Extremist movements have always been this way—easy targets for ridicule that are deadly at the same time. They are as prone to violence as they are to parody.
BlackKklansman, a new movie from director Spike Lee, understands that dichotomy. Lee’s movie tells the ostensibly true story of Colorado Springs detective Ron Stallworth in 1972. Stallworth begins his career as a detective infiltrating black radical groups for the cops then, on a whim, answers a personal ad in the paper from the Ku Klux Klan.
The Organization, as it calls itself, is looking for new members and they love the sound of Stallworth’s voice.
After a quick conversation, the rookie detective has an in with a notorious hate group. The problem is, of course, that Stallworth is black. So the police enlist Jewish detective Flip Zimmerman to play Stallworth in person while the real Stallworth seduces the Klan over the phone, eventually developing a bromance with then Grand Wizard David Duke.
The movie is uneven and though it claims to be a true story, it plays fast and loose with the truth of the events. Much of what gives the film its impact—Zimmerman’s Jewish heritage and a subplot about a racist police officer—is a fabrication.
But what BlackKklansman nails is the intersection of comedy and tragedy inherent in all extremist movements. When Hitler and Mussolini came to power, many mocked the little men, their ridiculous accents and hyperbolic rhetoric. They and their movements were sources of ridicule until, suddenly, they weren’t.

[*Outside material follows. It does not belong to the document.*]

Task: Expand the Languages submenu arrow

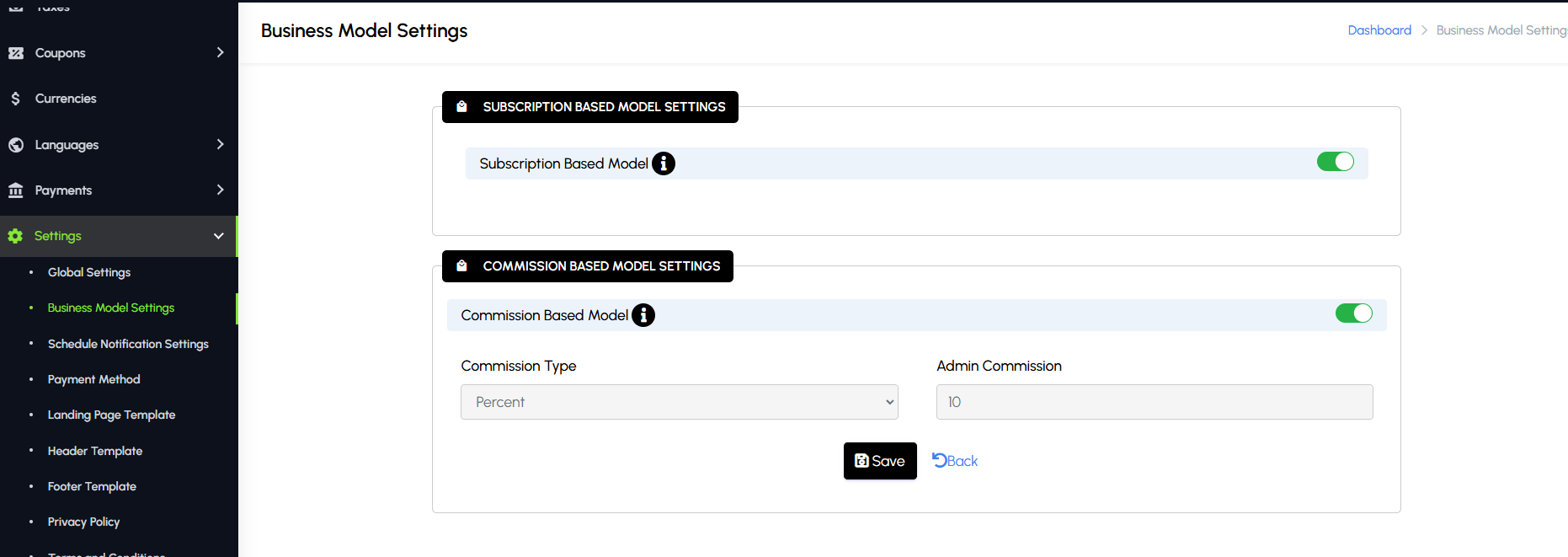Action: tap(220, 144)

It’s the same in America with legacy white supremacist movements such as the KKK and the modern alt-right. That there are grown men who wander the woods in white sheets getting drunk, lighting crosses on fire and babbling about genetics they don’t understand is hysterical.
The alt-right, with its elaborate costumes, bizarre internet-borne mythology, and tendency to self-own is similarly hilarious. Even a group as terrifying as the Islamic State is prone to embarrassing moments. Remember Abu Hajaar.
Many of the Klansman in BlackKklansman are idiots. Fat and slovenly Ivanhoe breathes through his mouth and constantly gives up the groups plans. Duke just seems to want someone to like him. Kennebrew Beauregard—played by Alec Baldwin—can’t finish the easy lines of the propaganda video he’s making without dropping a line and screaming at his assistants.
And yet, despite the easy laughs, these people are deadly. Duke attempted, and someone would argue succeeded, at mainstreaming Southern-fried white-supremacist sentiments. He made extreme racism palatable to the rest of America. The rest of the idiot Klansman steal C4 and put together a bombing plot that would have resulted in the horrifying deaths of Colorado Springs’ black activist community.
Extremists are funny, and we should laugh at them, but they’re also deadly. We shouldn’t forget that.